An interesting position as this balances the karmic force for the greatest good. The problem remains a difficult one to reconcile with compassion and mindfulness. People often have trouble, in my experience, in the sequencing of mindfulness and compassion. The simple answer that compassion demands that a reason be found to allow everyone to their path while mindfulness is used to justify that “extenuating” circumstances. In my opinion mindfulness should come first as compassion is inherently an emotional response. Full awareness of the situation (as objective a view of reality as possible) needs to precede compassion. Whether you consider karma as the measurable force or simply logic to maximize happiness and minimize pain we need to make some very hard choices at times. And this whole discussion is about that.

Dealing with the Son of Baldwin’s position that started this conversation is justified in this time and place. Each time you evaluate someone else’s actions you are immediately at karmic risk. But the greater good, utilitarian or not, must be the basis of any action or non-action taken. My personal protection is to avoid any universal position on this kind of thing hence forcing these into a case by case analysis before we act.

We are now very close to accepting responsibility for changing course for a large number of people who, acting on false and misleading information, are facilitating pain, suffering, and death on an even larger population. Can we accept that responsibility and what does that mean?
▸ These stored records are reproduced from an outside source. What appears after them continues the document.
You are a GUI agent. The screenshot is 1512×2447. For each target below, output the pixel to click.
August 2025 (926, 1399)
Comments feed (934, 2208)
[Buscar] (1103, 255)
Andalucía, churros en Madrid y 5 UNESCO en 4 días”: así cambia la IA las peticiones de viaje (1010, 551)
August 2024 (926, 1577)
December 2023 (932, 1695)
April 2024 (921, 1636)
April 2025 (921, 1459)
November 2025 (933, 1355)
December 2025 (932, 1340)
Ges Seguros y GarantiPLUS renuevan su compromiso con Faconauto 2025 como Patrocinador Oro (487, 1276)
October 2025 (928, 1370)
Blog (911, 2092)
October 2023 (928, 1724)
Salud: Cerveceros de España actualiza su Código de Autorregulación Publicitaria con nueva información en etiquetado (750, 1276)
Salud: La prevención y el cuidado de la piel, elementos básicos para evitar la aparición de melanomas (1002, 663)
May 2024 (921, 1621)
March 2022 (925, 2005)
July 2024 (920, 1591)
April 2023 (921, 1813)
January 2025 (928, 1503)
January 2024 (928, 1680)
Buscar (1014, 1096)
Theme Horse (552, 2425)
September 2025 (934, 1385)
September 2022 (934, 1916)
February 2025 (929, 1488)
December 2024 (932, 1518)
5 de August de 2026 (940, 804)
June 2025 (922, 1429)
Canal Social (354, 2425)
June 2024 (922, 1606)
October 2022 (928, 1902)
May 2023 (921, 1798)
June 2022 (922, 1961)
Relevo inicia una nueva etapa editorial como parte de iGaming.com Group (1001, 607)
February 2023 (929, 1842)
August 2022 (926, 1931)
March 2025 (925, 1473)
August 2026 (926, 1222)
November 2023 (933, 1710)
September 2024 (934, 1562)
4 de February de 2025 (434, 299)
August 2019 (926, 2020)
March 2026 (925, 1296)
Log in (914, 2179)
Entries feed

It is increasingly acknowledged that the last national election was probably invalid. It is also generally acknowledged that one of the two national parties has abandoned almost all pretense of policy and has, for years, focused exclusively on gaining control of state governments in order to distort the representative process. This has been justified by saying everyone does it. To my knowledge gerrymandering has previously been primarily local in focus and not done as the primary activity of a national party. When the concentrated focus has also included blatant voter suppression it becomes very hard to write this off as just the foibles of a moderately corrupt political system. Combine long term actions with illegal intent (what else do we call this?), the installation of an obviously incompetent puppet as president, and then mix in the apparent use of foreign governmental support to achieve the take over, and we have an illegitimate government committed to nothing except the removal of basic rights and exploitation of the vast majority in order to funnel money to a tiny, ruling elite and, perhaps, acting or failing to act in certain situations to the benefit of a foreign power.

This clearly signals the need for regime change if the nation state is to survive. That Georgia special election, the most expensive in history for a Congressional House seat, was lost to the oligarchy. Only 58% of the registered voters were involved possibly indicating voter suppression but, more importantly, as we have seen in all elections over the last thirty year, roughly half the voting population considers it useless to vote.

I can only assume that the political system and federal government are no longer viable. In the interest of social order and to prevent more damage being done it seems we are drifting steadily to a devolution of the United States. This will be hard enough and is outside the current structure of the federal government with no mechanism to exit the US. At some point regions of states, e.g. Pacific Coast based on California, will need to associate together and reduce revenue to the illegitimate federal government while setting up new replacement services for the region.

At some point soon this will have to begin to happen. My fear is that if the focus is kept on 2018 and a national election without correcting the corruption the election will be a farce. What do we do then? At this point there is some chance for a Supreme Court decision on gerrymandering in Wisconsin could be used to federally mandate complete redistricting on a one person one vote basis. The corruption of the Supreme Court, however, suggests that will be blocked.